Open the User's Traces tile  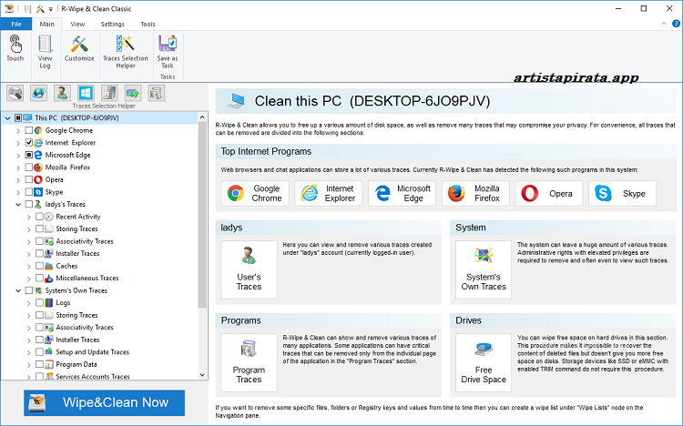(x=249, y=269)
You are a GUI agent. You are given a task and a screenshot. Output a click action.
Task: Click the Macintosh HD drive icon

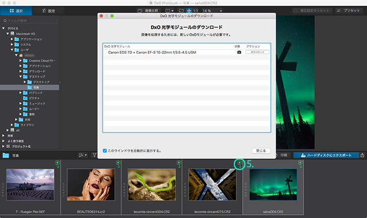13,33
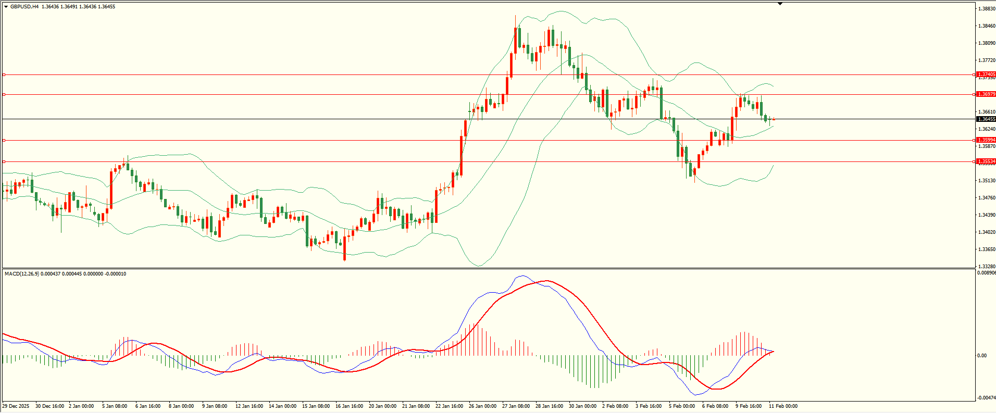996x413 pixels.
Task: Click the red 1.35994 price label
Action: pyautogui.click(x=986, y=140)
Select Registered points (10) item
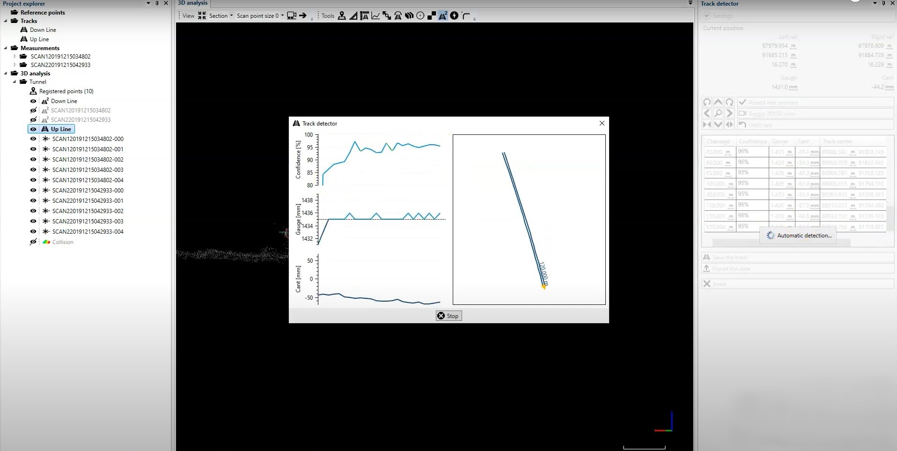 (x=66, y=91)
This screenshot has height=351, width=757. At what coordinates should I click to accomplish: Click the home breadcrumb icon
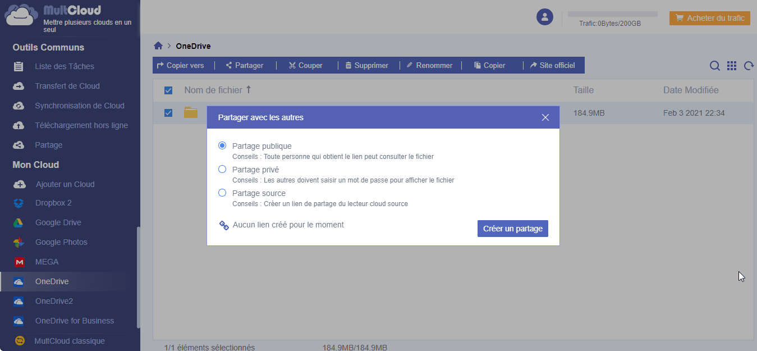point(158,46)
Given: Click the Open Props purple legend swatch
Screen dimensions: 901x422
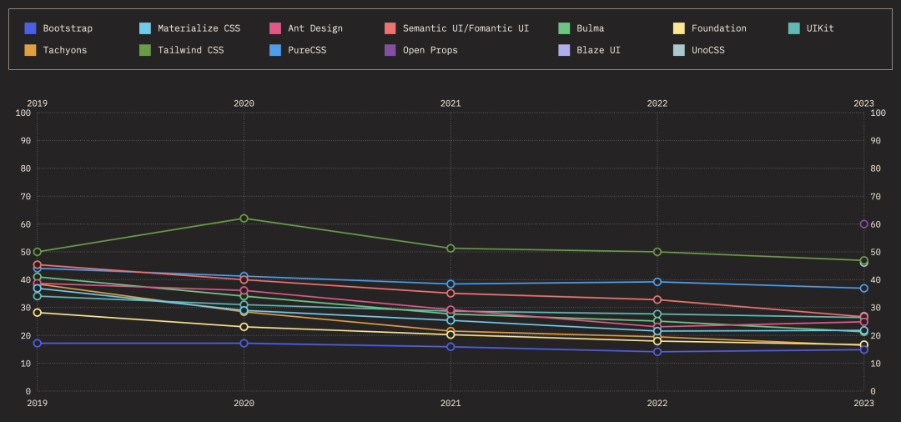Looking at the screenshot, I should (x=390, y=50).
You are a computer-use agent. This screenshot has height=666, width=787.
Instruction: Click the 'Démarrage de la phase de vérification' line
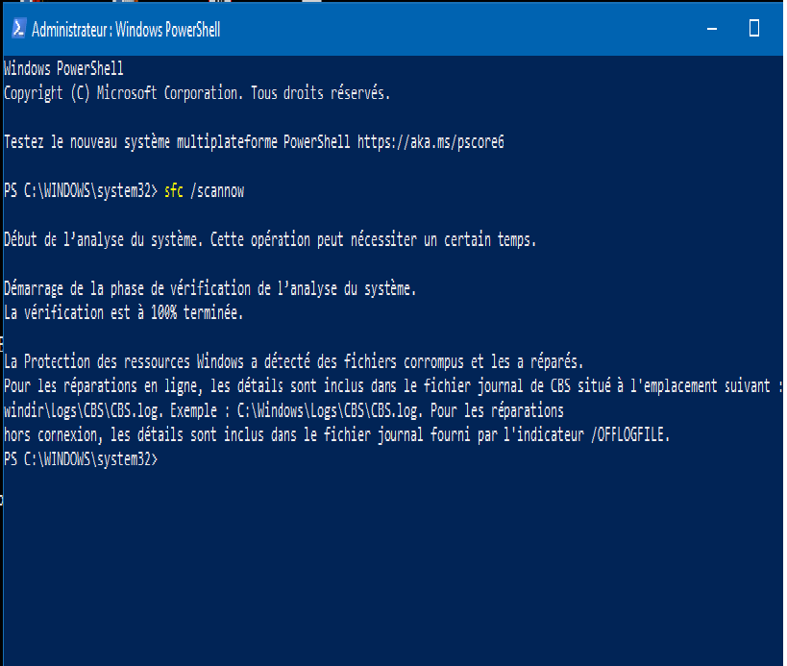pos(209,288)
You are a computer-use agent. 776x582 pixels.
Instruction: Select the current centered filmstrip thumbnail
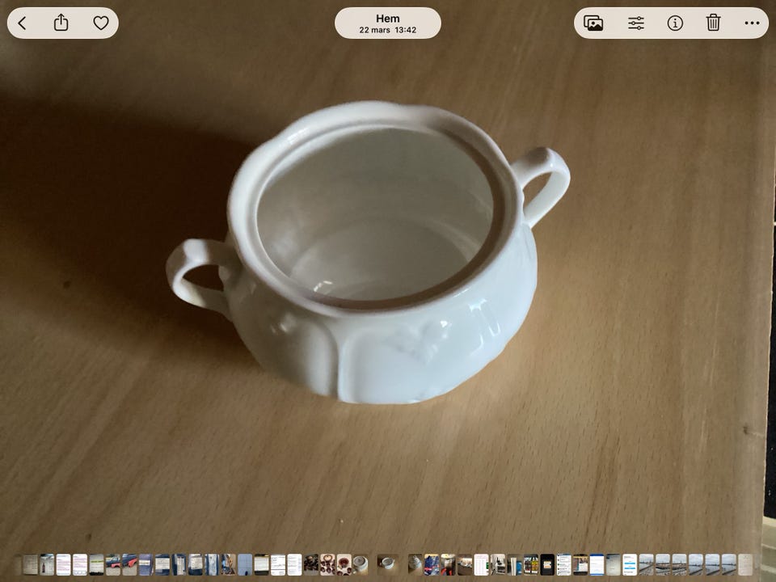387,563
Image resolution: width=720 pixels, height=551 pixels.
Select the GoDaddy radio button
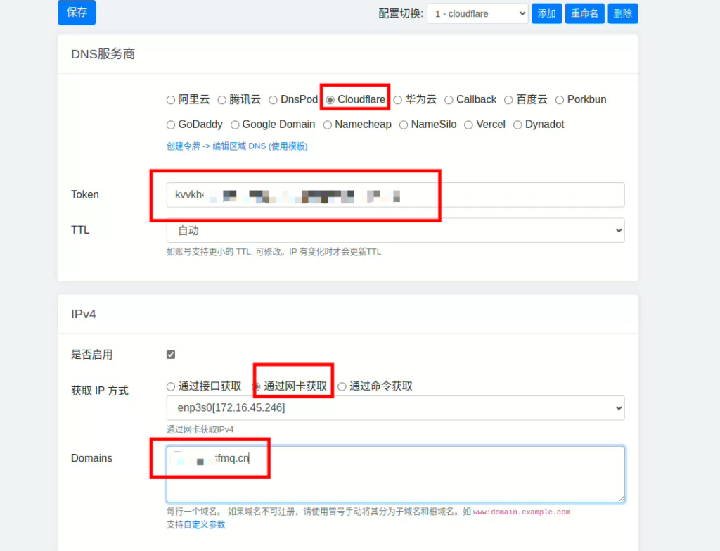pyautogui.click(x=171, y=125)
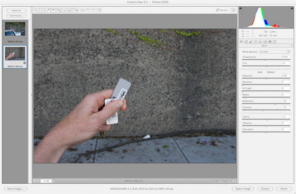Uncheck the Preview checkbox

(x=217, y=10)
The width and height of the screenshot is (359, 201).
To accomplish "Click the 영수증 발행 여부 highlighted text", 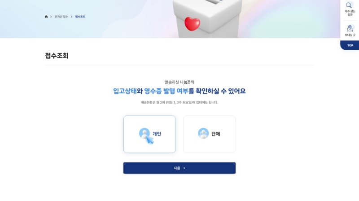I will (x=166, y=91).
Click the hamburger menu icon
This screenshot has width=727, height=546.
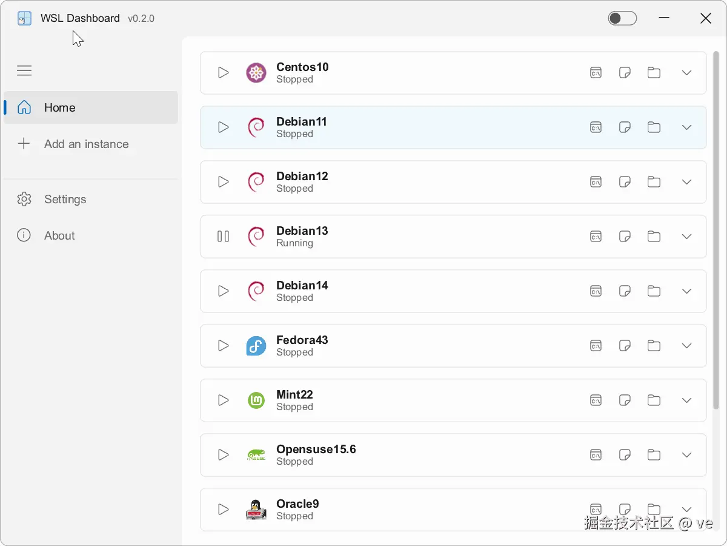tap(24, 71)
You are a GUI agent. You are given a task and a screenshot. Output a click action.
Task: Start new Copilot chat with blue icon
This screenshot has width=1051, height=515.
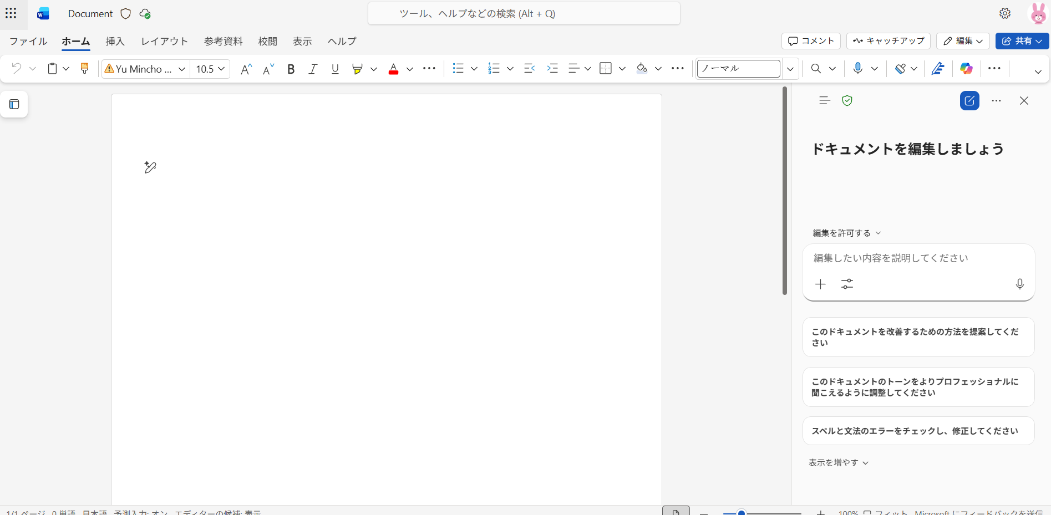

------------------------------

To do: Search the records for the word "computer" and copy every line where it occurs.

Exercise output:
You are a computer-use agent. This screenshot has height=666, width=787.
You are a computer-use agent. 776x582 pixels.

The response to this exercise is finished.